(TASK DETAILS) The answer must be an exact reprint of the lines from the one with "You are a computer-use" through the final line of the data, with no pictures included.

(SUPPLIED MATERIAL)

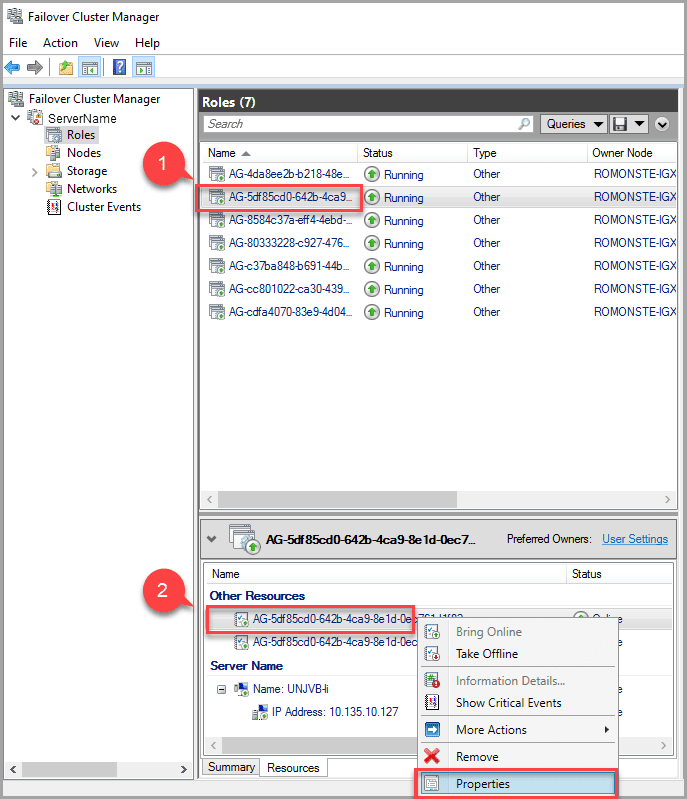Expand the Storage tree node
687x799 pixels.
coord(35,171)
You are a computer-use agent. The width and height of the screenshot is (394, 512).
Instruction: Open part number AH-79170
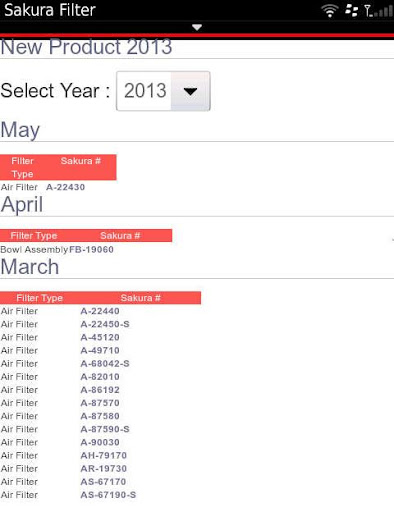[104, 455]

(SOLUTION TO THIS TASK)
You are a computer-use agent. The width and height of the screenshot is (394, 512).
Instruction: Open part number AH-79170
[104, 455]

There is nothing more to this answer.